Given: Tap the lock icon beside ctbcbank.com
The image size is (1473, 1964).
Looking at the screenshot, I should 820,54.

* * *

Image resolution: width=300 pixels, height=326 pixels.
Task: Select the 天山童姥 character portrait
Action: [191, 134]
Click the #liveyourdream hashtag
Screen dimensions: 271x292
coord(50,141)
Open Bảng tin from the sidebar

Your objective –
Rewrite the records from the line with "Given: Tap the lock icon beside ctbcbank.com" to the line with "Looking at the screenshot, I should 820,54." as a Markdown table with columns Row and Line, one row per line and blank lines left out.

Finished exercise –
| Row | Line |
|---|---|
| 1 | Given: Tap the lock icon beside ctbcbank.com |
| 2 | The image size is (1473, 1964). |
| 3 | Looking at the screenshot, I should 820,54. |